Pelotons are not coat hangers. If you're using it 26 times a month, you don't have time to hang your clothes on them. That just not how it is. Even 9.6 workouts a month, figure, that's 2-3 times a week that people are
using it. That is still a very well used machine. To me, it just speaks to the strength of that -- that they've built a
better at-home fitness experience.

And yes, it's going to be replicated. We see Nautilus with their Bowflex and things like that, getting into the more connected-fitness space. I think that we are going to see that, we're going to see more companies emulating what Peloton has created. But to me, it just speaks to the testament of the business model that it is working.

Jena Greene: Speaking of the business model, Quast. Correct me if I'm wrong, but I have read that subscription is actually Peloton's most lucrative revenue source. It's not coming from the hardware. It's mostly people who are reupping that $39, $40 monthly subscription and taking those connected classes, that's where they're making the bulk of their money.

Quast: That's absolutely right, yeah. The margins on the subscription business are better than the hardware and they just keep getting better. As their subscriber base grows and as they maintain that, for me, it's pricey $40 a month or whatever it is.
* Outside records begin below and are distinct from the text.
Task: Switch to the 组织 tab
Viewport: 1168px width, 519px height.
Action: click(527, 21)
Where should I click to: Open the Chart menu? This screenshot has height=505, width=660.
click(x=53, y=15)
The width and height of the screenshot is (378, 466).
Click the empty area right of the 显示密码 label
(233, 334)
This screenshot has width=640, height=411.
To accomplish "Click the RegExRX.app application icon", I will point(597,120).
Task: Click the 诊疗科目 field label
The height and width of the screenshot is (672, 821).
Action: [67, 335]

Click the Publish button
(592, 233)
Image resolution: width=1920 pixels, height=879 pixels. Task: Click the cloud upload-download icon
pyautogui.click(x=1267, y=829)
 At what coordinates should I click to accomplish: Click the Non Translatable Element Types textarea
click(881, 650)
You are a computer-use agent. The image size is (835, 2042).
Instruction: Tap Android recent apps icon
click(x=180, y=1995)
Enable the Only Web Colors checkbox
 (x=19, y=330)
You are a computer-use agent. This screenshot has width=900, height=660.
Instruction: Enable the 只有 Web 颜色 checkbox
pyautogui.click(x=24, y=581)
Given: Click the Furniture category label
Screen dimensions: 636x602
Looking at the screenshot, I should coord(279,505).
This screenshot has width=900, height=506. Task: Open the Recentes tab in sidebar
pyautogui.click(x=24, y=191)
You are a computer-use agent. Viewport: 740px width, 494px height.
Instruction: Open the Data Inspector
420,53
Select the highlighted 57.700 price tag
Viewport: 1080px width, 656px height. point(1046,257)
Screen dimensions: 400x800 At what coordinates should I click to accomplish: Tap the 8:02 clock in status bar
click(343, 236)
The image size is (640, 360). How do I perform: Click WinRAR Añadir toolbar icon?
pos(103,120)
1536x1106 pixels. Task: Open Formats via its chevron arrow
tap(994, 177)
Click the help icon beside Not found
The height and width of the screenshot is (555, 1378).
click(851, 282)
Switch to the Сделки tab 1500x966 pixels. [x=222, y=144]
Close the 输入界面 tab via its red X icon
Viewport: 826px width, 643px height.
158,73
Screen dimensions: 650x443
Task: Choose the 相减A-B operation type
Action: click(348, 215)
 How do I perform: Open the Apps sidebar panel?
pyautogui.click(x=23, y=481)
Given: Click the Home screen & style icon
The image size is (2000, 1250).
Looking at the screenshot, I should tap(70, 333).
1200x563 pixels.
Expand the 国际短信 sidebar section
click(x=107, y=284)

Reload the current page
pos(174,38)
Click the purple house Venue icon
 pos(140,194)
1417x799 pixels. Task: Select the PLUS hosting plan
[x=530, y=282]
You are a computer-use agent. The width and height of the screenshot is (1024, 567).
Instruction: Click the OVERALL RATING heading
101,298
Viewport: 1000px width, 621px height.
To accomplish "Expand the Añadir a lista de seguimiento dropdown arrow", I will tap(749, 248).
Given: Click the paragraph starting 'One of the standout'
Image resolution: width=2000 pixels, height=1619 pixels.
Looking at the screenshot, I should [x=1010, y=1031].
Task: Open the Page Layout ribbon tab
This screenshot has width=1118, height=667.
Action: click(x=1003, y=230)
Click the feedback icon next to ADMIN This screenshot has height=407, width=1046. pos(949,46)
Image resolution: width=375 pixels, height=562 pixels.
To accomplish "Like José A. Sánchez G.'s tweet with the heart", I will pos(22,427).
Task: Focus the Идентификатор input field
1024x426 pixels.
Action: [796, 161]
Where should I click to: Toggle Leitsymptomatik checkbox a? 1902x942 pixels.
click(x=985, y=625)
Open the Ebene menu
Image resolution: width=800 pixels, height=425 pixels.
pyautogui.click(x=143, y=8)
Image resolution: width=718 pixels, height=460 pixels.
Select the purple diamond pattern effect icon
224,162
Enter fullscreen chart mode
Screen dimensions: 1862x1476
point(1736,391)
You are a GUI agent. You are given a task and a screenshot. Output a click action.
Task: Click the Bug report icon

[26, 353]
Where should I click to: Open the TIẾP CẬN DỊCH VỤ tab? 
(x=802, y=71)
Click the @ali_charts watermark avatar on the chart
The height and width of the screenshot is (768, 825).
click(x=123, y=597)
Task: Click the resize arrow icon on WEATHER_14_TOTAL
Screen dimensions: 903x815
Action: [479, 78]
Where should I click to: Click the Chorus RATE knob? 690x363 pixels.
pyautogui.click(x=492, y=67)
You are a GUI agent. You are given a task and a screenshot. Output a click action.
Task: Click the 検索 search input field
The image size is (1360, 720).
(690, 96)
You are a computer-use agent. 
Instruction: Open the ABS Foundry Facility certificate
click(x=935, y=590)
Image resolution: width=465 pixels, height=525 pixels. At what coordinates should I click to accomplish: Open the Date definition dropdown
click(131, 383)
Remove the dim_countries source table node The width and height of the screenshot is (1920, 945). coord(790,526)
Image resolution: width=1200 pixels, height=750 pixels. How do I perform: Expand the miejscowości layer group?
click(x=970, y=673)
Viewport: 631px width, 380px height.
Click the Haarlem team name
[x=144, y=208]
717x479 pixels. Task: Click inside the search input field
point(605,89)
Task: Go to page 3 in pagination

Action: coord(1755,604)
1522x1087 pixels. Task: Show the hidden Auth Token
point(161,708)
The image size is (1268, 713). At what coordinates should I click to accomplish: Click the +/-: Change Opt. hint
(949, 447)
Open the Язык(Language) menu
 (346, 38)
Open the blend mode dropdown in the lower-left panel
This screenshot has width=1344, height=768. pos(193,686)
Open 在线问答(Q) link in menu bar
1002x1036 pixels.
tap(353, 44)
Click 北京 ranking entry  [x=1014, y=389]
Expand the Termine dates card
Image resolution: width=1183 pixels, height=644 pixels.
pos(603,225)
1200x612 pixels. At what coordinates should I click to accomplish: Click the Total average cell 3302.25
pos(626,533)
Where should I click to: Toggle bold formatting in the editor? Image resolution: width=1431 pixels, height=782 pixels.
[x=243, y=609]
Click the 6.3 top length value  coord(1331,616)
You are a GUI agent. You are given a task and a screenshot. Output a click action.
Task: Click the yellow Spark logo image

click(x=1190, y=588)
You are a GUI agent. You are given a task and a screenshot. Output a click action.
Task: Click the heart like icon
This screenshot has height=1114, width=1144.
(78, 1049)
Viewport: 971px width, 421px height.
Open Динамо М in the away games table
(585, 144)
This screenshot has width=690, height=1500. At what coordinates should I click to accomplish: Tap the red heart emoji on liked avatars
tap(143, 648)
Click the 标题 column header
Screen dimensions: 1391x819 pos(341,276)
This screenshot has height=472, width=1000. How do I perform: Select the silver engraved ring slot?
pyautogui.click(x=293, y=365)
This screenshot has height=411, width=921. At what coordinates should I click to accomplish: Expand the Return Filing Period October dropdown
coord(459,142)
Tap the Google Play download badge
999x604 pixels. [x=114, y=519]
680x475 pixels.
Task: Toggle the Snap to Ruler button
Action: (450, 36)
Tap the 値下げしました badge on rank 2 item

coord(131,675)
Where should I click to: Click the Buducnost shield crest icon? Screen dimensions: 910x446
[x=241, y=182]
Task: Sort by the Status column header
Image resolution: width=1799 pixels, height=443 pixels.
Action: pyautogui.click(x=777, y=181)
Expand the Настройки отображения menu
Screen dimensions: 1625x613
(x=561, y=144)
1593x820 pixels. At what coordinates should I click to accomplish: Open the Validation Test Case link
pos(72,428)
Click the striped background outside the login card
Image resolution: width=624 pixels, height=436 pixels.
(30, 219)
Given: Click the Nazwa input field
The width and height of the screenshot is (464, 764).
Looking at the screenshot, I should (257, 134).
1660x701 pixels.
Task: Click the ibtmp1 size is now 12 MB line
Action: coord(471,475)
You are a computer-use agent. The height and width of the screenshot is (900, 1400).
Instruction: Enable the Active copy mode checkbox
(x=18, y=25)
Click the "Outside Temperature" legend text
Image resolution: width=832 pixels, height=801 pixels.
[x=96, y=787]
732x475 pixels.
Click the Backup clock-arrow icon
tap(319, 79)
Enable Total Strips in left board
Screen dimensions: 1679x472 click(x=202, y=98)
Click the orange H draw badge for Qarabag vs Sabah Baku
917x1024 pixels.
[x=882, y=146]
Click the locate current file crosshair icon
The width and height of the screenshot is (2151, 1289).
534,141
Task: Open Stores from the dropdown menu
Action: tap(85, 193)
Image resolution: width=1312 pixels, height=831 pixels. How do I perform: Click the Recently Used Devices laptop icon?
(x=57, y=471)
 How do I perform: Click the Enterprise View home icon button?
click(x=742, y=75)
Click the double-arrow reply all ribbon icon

That just they leverage it because they build the content once, they create the content once but they sell at multiple times and so I don't have the number in front of me, but I did note in one of my recent Peloton articles said yeah, the gross margin for the subscriptions is expanding over time.

Greene: Yeah, it is and they've been smart, at least from my consumer perspective. I actually don't own Peloton stock, but from a consumer's perspective, they've been brilliant with their marketing of not just workouts, but personalities. You find a favorite instructor or they do encore performances whereas some of their most popular classes get played as live classes again and it's almost the Hollywoodization of fitness personalities which creates a really sticky revenue model, if you ask me.